Rampur came into existence in 1774. After India’s independence from British rule in 1947, Khan was among the first to join the Indian dominion on the condition his properties would be inherited by his family.
He died in 1966 at the age of 57, and was survived by three wives, three sons and six daughters.
The estate was passed on to his eldest son, Murtaza Ali Khan, according to the royal family’s tradition, which the government endorsed under the accession pact.
But in 1972, Murtaza’s younger brother, Zulfikar Ali Khan, and other siblings challenged the inheritance tradition and demanded a share in the royal assets under Sharia.
“My grandfather’s inheritance had to be according to the Islamic law,” said Mr Khan, whose father is Zulfikar Ali Khan.
“He had three wives, three sons and six daughters, and the properties should be distributed among them and their children.”
Mr Khan said that in accordance with Sharia, each male heir would receive twice the share of each female one.
Under India’s secular constitution, Muslims and other religious minorities are allowed to follow religious texts and traditions in matters of marriage, divorce and succession.
After the case crawled through local courts for decades, the claimants moved the Supreme Court, which ruled in their favour in 2019.

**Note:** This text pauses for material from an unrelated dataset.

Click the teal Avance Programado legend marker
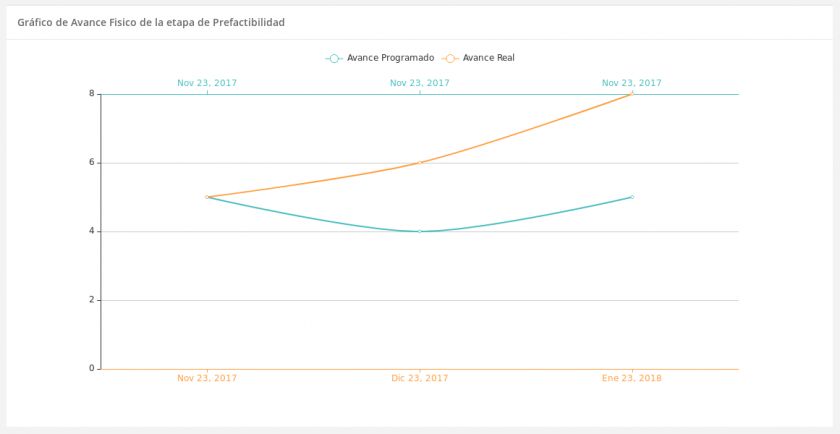The width and height of the screenshot is (840, 434). point(334,58)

The top court directed Rampur district court to evaluate the estate and divide it among the legal heirs as per the religious law. It set a deadline of 2020 to resolve the dispute, but this was pushed back because of the pandemic.
The district judge issued his 34-page judgment on December 8, dividing the late nawab’s assets among 16 heirs.
Claimants include grandchildren and great-grandchildren of the nawab. Two other heirs died during the decades-long court proceedings.
One beneficiary, Mehrunnisa Begum, lives in Pakistan, so under India’s Enemy Property Act her share will go to the Indian government.
Only two of the claimants live in Rampur, with the rest elsewhere in India or in Europe or the US.
Last year, during the evaluation of assets, officials stumbled upon an armoury containing guns with intricate designs and a garage filled with vintage cars imported from America and Europe, among them a Buick, a Plymouth, an Austin and a Dodge convertible.
They also found gem-encrusted swords and knives, plus scores of paintings, statues, thrones, mirrors and carpets.
“We evaluated the worth of the immovable and movable properties, including furniture, antique cars, weapons and other valuable things, and prepared a report for the partition scheme,” Sandeep Saxena, Mr Khan’s lawyer, told The National.
“The survey lasted for more than a year as there was coronavirus. Several departments, including the Public Works Department, forest and agriculture department, among others, were involved in the process as land needed to be evaluated,” he said.